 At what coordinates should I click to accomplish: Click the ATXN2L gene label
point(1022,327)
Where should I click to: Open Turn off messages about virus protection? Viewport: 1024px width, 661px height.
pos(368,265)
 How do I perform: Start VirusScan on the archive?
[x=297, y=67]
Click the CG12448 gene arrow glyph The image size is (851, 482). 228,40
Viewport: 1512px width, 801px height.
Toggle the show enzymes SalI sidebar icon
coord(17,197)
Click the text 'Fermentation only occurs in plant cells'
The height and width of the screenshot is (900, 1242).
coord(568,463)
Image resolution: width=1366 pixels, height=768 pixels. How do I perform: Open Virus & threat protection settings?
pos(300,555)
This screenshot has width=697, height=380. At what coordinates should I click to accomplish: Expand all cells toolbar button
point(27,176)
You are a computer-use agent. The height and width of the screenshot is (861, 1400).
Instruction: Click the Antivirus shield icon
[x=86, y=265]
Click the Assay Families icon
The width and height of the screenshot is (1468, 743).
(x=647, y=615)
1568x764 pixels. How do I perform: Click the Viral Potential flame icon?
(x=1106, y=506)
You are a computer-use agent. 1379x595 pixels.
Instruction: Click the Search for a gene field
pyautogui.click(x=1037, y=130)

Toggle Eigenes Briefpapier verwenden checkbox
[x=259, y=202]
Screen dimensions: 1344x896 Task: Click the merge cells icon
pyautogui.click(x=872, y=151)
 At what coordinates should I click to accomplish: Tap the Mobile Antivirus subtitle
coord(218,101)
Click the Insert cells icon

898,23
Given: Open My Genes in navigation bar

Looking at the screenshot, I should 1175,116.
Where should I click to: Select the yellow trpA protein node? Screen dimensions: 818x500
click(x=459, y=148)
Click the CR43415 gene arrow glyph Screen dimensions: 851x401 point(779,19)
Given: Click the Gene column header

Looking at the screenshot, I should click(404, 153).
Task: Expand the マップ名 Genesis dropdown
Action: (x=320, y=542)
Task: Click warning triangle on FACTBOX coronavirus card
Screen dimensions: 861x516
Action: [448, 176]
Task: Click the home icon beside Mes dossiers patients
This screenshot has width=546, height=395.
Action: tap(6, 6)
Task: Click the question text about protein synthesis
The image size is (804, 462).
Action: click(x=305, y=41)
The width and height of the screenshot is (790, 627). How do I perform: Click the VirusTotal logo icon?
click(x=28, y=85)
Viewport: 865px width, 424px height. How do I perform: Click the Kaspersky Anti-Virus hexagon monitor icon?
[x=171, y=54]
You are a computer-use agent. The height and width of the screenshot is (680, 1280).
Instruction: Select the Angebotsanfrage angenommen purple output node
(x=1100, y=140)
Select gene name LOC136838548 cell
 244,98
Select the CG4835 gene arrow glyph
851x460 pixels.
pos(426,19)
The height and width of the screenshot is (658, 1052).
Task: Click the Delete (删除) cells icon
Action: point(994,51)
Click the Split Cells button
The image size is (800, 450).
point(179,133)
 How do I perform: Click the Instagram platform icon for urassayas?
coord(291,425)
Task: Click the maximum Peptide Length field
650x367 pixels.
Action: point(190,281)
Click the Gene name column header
------
◆ **Activity**: Every line of the material is to be transcribed exactly.

◆ **Your solution**:
 At what coordinates should I click to accomplish: Click the ATXN2L gene label
point(1022,327)
Where should I click to: Open Turn off messages about virus protection? Viewport: 1024px width, 661px height.
pos(368,265)
 How do I perform: Start VirusScan on the archive?
[x=297, y=67]
Click the CG12448 gene arrow glyph The image size is (851, 482). 228,40
Viewport: 1512px width, 801px height.
Toggle the show enzymes SalI sidebar icon
coord(17,197)
Click the text 'Fermentation only occurs in plant cells'
The height and width of the screenshot is (900, 1242).
coord(568,463)
Image resolution: width=1366 pixels, height=768 pixels. How do I perform: Open Virus & threat protection settings?
pos(300,555)
This screenshot has width=697, height=380. At what coordinates should I click to accomplish: Expand all cells toolbar button
point(27,176)
You are a computer-use agent. The height and width of the screenshot is (861, 1400).
Instruction: Click the Antivirus shield icon
[x=86, y=265]
Click the Assay Families icon
The width and height of the screenshot is (1468, 743).
(x=647, y=615)
1568x764 pixels. How do I perform: Click the Viral Potential flame icon?
(x=1106, y=506)
You are a computer-use agent. 1379x595 pixels.
Instruction: Click the Search for a gene field
pyautogui.click(x=1037, y=130)

Toggle Eigenes Briefpapier verwenden checkbox
[x=259, y=202]
Screen dimensions: 1344x896 Task: Click the merge cells icon
pyautogui.click(x=872, y=151)
 At what coordinates should I click to accomplish: Tap the Mobile Antivirus subtitle
coord(218,101)
Click the Insert cells icon

898,23
Given: Open My Genes in navigation bar

Looking at the screenshot, I should 1175,116.
Where should I click to: Select the yellow trpA protein node? Screen dimensions: 818x500
click(x=459, y=148)
Click the CR43415 gene arrow glyph Screen dimensions: 851x401 point(779,19)
Given: Click the Gene column header

Looking at the screenshot, I should click(404, 153).
Task: Expand the マップ名 Genesis dropdown
Action: (x=320, y=542)
Task: Click warning triangle on FACTBOX coronavirus card
Screen dimensions: 861x516
Action: [448, 176]
Task: Click the home icon beside Mes dossiers patients
This screenshot has width=546, height=395.
Action: tap(6, 6)
Task: Click the question text about protein synthesis
The image size is (804, 462).
Action: click(x=305, y=41)
The width and height of the screenshot is (790, 627). How do I perform: Click the VirusTotal logo icon?
click(x=28, y=85)
Viewport: 865px width, 424px height. How do I perform: Click the Kaspersky Anti-Virus hexagon monitor icon?
[x=171, y=54]
You are a computer-use agent. The height and width of the screenshot is (680, 1280).
Instruction: Select the Angebotsanfrage angenommen purple output node
(x=1100, y=140)
Select gene name LOC136838548 cell
 244,98
Select the CG4835 gene arrow glyph
851x460 pixels.
pos(426,19)
The height and width of the screenshot is (658, 1052).
Task: Click the Delete (删除) cells icon
Action: point(994,51)
Click the Split Cells button
The image size is (800, 450).
point(179,133)
 How do I perform: Click the Instagram platform icon for urassayas?
coord(291,425)
Task: Click the maximum Peptide Length field
650x367 pixels.
Action: point(190,281)
Click the Gene name column header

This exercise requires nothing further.